Data records —
<<<<
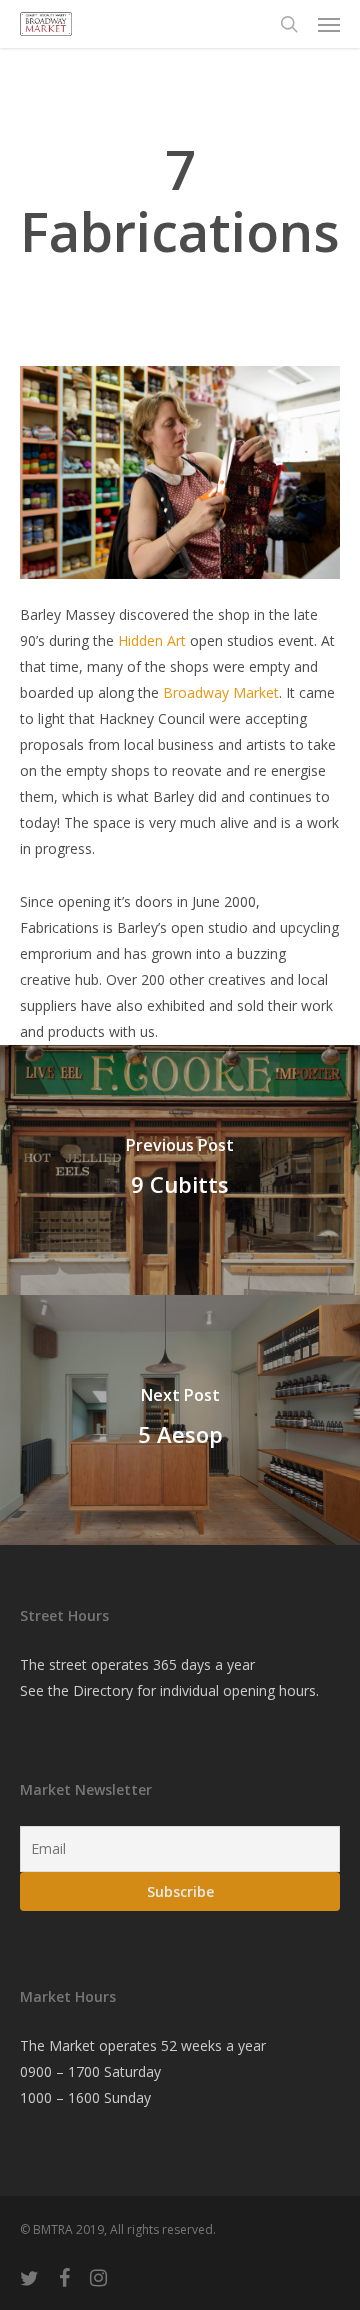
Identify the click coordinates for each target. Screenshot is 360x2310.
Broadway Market (221, 692)
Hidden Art (152, 640)
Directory (103, 1690)
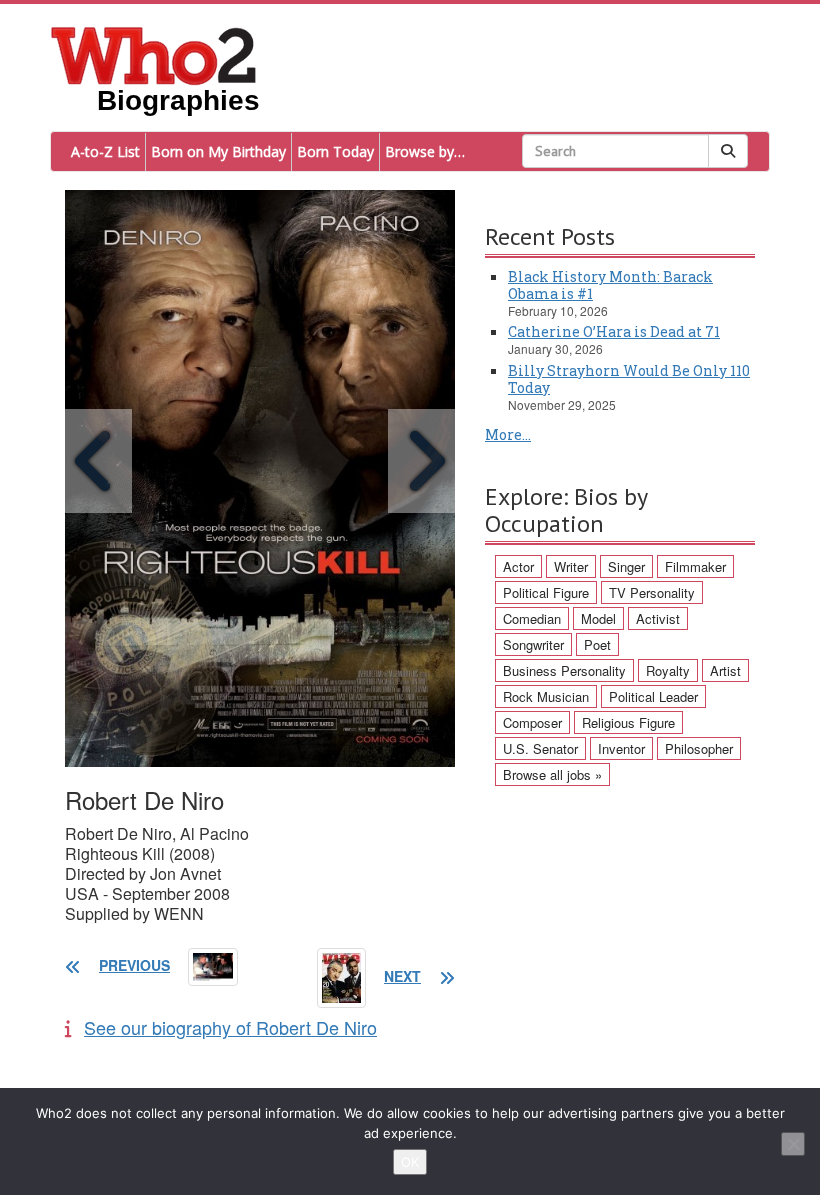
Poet (597, 644)
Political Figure (546, 592)
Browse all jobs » (552, 774)
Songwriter (533, 644)
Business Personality (564, 670)
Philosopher (699, 748)
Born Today (335, 151)
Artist (725, 670)
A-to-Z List (105, 151)
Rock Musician (546, 696)
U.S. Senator (540, 748)
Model (598, 618)
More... (508, 434)
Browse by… (425, 151)
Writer (571, 566)
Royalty (668, 670)
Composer (532, 722)
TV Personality (652, 592)
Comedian (532, 618)
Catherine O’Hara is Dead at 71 (614, 331)
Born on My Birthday (218, 151)
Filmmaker (695, 566)
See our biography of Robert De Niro (230, 1027)
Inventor (621, 748)
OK (410, 1162)
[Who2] (154, 54)
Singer (626, 566)
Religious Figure (628, 722)
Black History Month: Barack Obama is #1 (610, 285)
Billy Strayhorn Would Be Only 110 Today (629, 379)
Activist (658, 618)
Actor (518, 566)
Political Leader (653, 696)
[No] (793, 1144)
>>>>
GOAL OF THE EXERCISE —
Write out exactly the lines of the entries above that run from the line containing "Model (598, 618)" through the last line, including both.

SOLUTION TO THE PROBLEM —
Model (598, 618)
More... (508, 434)
Browse by… (425, 151)
Writer (571, 566)
Royalty (668, 670)
Composer (532, 722)
TV Personality (652, 592)
Comedian (532, 618)
Catherine O’Hara is Dead at 71 (614, 331)
Born on My Birthday (218, 151)
Filmmaker (695, 566)
See our biography of Robert De Niro (230, 1027)
Inventor (621, 748)
OK (410, 1162)
[Who2] (154, 54)
Singer (626, 566)
Religious Figure (628, 722)
Black History Month: Barack Obama is #1 (610, 285)
Billy Strayhorn Would Be Only 110 Today (629, 379)
Activist (658, 618)
Actor (518, 566)
Political Leader (653, 696)
[No] (793, 1144)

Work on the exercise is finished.